Article -
━━━━━━━━━━━━━━━━━━━━
Re: [PATCH v5 2/9] KVM: guest_memfd: Handle final folio_put() of guest_memfd pages

[Date Prev][Date Next][Thread Prev][Thread Next][Date Index][Thread Index]

 



Hi Ackerley,

On Fri, 7 Mar 2025 at 17:04, Ackerley Tng <ackerleytng@xxxxxxxxxx> wrote:
>
> Fuad Tabba <tabba@xxxxxxxxxx> writes:
>
> > Before transitioning a guest_memfd folio to unshared, thereby
> > disallowing access by the host and allowing the hypervisor to
> > transition its view of the guest page as private, we need to be
> > sure that the host doesn't have any references to the folio.
> >
> > This patch introduces a new type for guest_memfd folios, which
> > isn't activated in this series but is here as a placeholder and
> > to facilitate the code in the subsequent patch series. This will
> > be used in the future to register a callback that informs the
> > guest_memfd subsystem when the last reference is dropped,
> > therefore knowing that the host doesn't have any remaining
> > references.
> >
> > This patch also introduces the configuration option,
> > KVM_GMEM_SHARED_MEM, which toggles support for mapping
> > guest_memfd shared memory at the host.
> >
> > Signed-off-by: Fuad Tabba <tabba@xxxxxxxxxx>
> > Acked-by: Vlastimil Babka <vbabka@xxxxxxx>
> > Acked-by: David Hildenbrand <david@xxxxxxxxxx>
> > ---
> >  include/linux/kvm_host.h   |  7 +++++++
> >  include/linux/page-flags.h | 16 ++++++++++++++++
> >  mm/debug.c                 |  1 +
> >  mm/swap.c                  |  9 +++++++++
> >  virt/kvm/Kconfig           |  5 +++++
> >  5 files changed, 38 insertions(+)
> >
> > diff --git a/include/linux/kvm_host.h b/include/linux/kvm_host.h
> > index f34f4cfaa513..7788e3625f6d 100644
> > --- a/include/linux/kvm_host.h
> > +++ b/include/linux/kvm_host.h
> > @@ -2571,4 +2571,11 @@ long kvm_arch_vcpu_pre_fault_memory(struct kvm_vcpu *vcpu,
> >                                   struct kvm_pre_fault_memory *range);
> >  #endif
> >
> > +#ifdef CONFIG_KVM_GMEM_SHARED_MEM
> > +static inline void kvm_gmem_handle_folio_put(struct folio *folio)
━━━━━━━━━━━━━━━━━━━━
Recorded data -
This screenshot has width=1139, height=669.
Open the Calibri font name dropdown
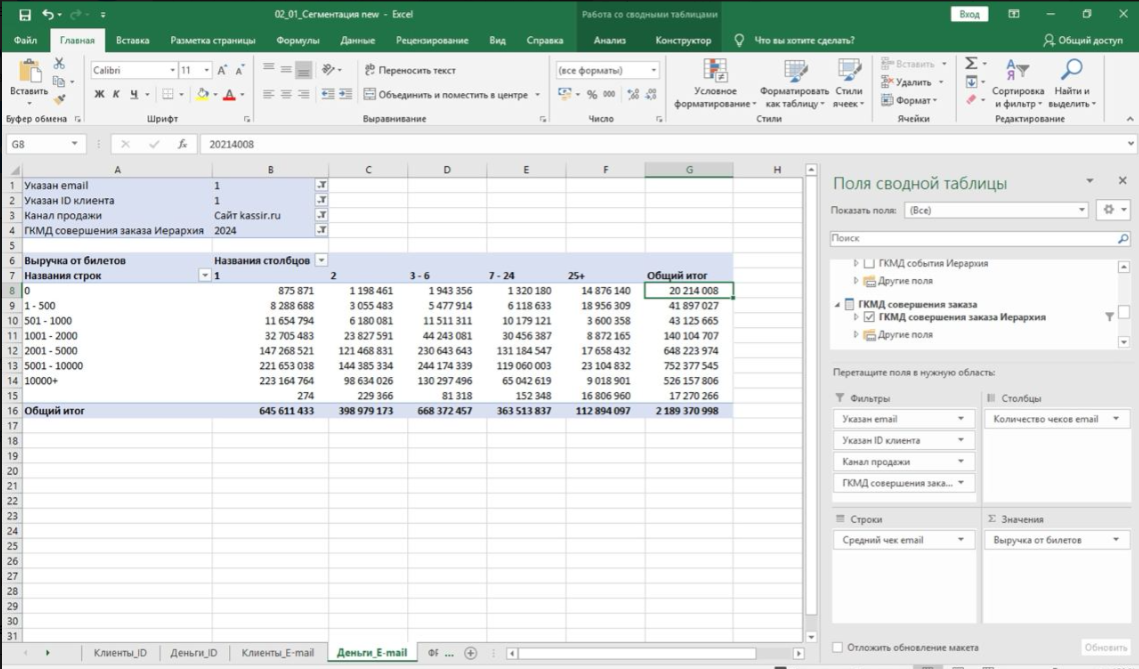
━━━━━━━━━━━━━━━━━━━━
Requirements -
1) Answer these from the guest_memfd patch email, one line each:
(a) Which configuration option does the patch add?
(b) How many files does the patch change, and how many insertions does it make?
(c) Which two people acked the patch?
2) Carry on the guest_memfd patch email from the point where it stops.

Answers below -
1)
(a) KVM_GMEM_SHARED_MEM
(b) 5 files, 38 insertions
(c) Vlastimil Babka and David Hildenbrand

2)
> > +{
> > +     WARN_ONCE(1, "A placeholder that shouldn't trigger. Work in progress.");
> > +}
> > +#endif
> > +
> >  #endif
>
> Following up with the discussion at the guest_memfd biweekly call on the
> guestmem library, I think this folio_put() handler for guest_memfd could
> be the first function that's refactored out into (placeholder name)
> mm/guestmem.c.
>
> This folio_put() handler has to stay in memory even after KVM (as a
> module) is unloaded from memory, and so it is a good candidate for the
> first function in the guestmem library.
>
> Along those lines, CONFIG_KVM_GMEM_SHARED_MEM in this patch can be
> renamed CONFIG_GUESTMEM, and CONFIG_GUESTMEM will guard the existence of
> PGTY_guestmem.
>
> CONFIG_KVM_GMEM_SHARED_MEM can be introduced in the next patch of this
> series, which could, in Kconfig, select CONFIG_GUESTMEM.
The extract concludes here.